First with three odd numbers among the five:

consider (1,1,1,D,E) ==> DE=18+D+E or E(D-1)=18+D

- for D=2, E=20 so (1,1,1,2,20) is a solution

- for all other even D resulting in E>2, E is not an integer

consider (1,1,3,D,E) ==> 3DE=20+D+E or E(3D-1)=20+D

- for D=2, 5E=22, E is not an integer

- for D=4, 11E=24, E is not an integer

- for D=6, 17E=26, E is not an integer and E<2

consider (1,1,5,D,E) ==> 5DE=22+D+E or E(5D-1)=22+D

- for D=2, 9E=24, E is not an integer

- for D=4, 19E=26, E is not an integer and E<2

consider (1,1,7,D,E) ==> 7DE=24+D+E or E(7D-1)=24+D

- for D=2, E=2 so (1,1,2,2,7) is a solutin and with any D>2, E<2

consider (1,3,3,D,E) ==> 9DE=22+D+E or E(9D-1)=22+D

- for D=2, 17E=24, E is not an integer and E<2

consider (1,3,5,D,E) ==> 15DE=24+D+E or E(15D-1)=24+D

- for D=2, 29E=26, E is not an integer and E<2

consider (3,3,3,D,E) ==> 27DE=24+D+E or E(26D-1)=24+D

- for D=2, 51E=26, E is not an integer and E<2 and all other A,B,C,D will also result in E<2

Now with only one odd number among the five variables:

consider (1,2,2,D,E) ==> 4DE=20+D+E or E(4D-1)=20+D

- for D=2, 7E=22, E is not an integer

- for D=4, 15E=24, E is not an integer and E<2

consider (3,2,2,D,E) ==> 12DE=22+D+E or E(11D-1)=22+D

- for D=2, 21E=24, E is not an integer and E<2

consider (1,2,4,D,E) ==> 8DE=22+D+E or E(7D-1)=22+D

- for D=4, 31E=26, E is not an integer and E<2 and all other A,B,C,D will also result in E<2

so am thinking the possible (A,B,C,D,E) are (1,1,1,2,20) and (1,1,2,2,7)
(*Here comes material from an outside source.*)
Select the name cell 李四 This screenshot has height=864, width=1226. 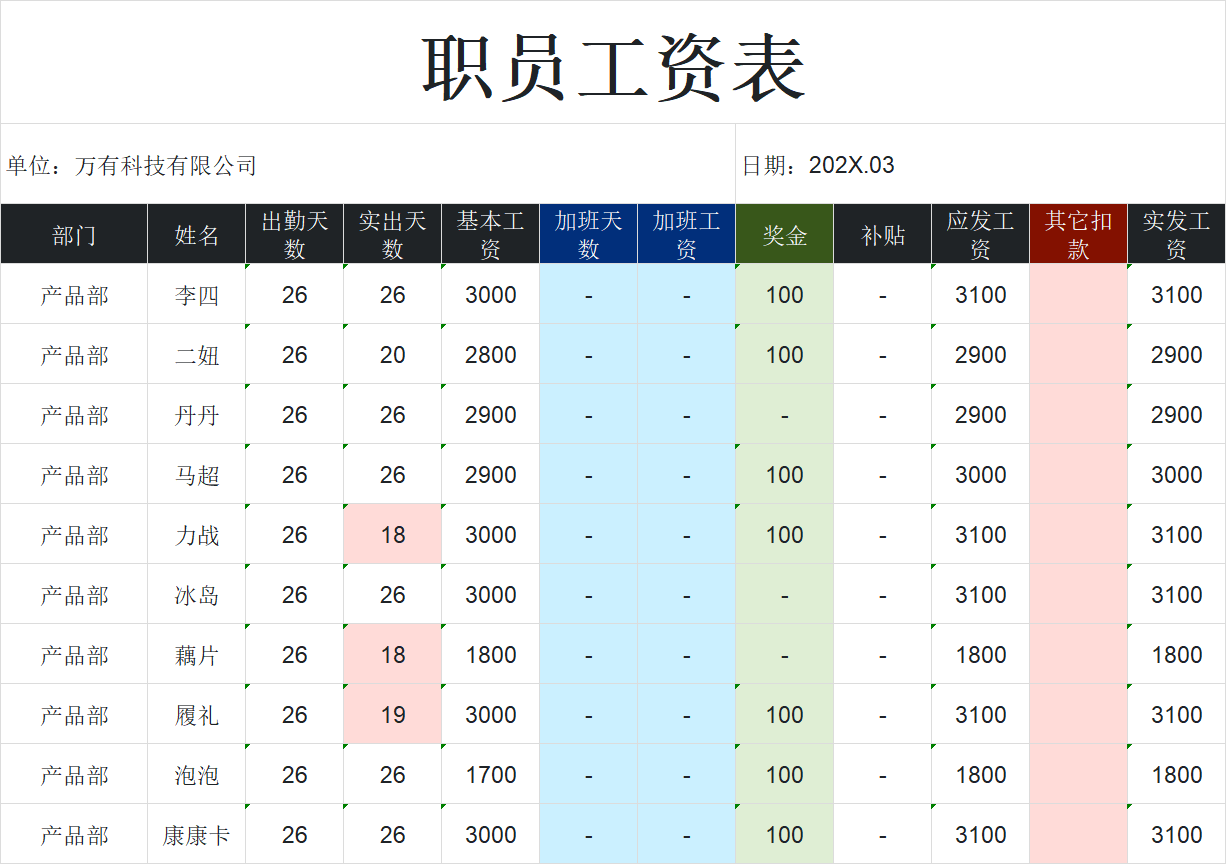tap(197, 295)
Someone please simplify this.

[Guest]

For the past hour I was expanding, simplifying, dividing, multiplying and all kind of stuff with x² + y² + 1 = x*y*z. I somehow found that xy^-1 - 3 = z². From here:

z² must be greater or equal to 0 (To be a real number). From the original equation we find, that z must be greater or equal to 3, so for any z greater or equal to 3 there is a xy^-1 - 3, equal to z².

[Guest]

Sorry, I posted to the wrong topic. Ignore the upper post.